Collected data entries
--------------------------------

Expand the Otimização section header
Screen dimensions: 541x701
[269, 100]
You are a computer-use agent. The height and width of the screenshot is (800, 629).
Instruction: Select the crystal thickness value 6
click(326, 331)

--------------------------------

■ WHAT TO WORK ON ■
All records must be transcribed exactly, with none left out.

■ ANSWER TO THIS TASK ■
Expand the Otimização section header
Screen dimensions: 541x701
[269, 100]
You are a computer-use agent. The height and width of the screenshot is (800, 629).
Instruction: Select the crystal thickness value 6
click(326, 331)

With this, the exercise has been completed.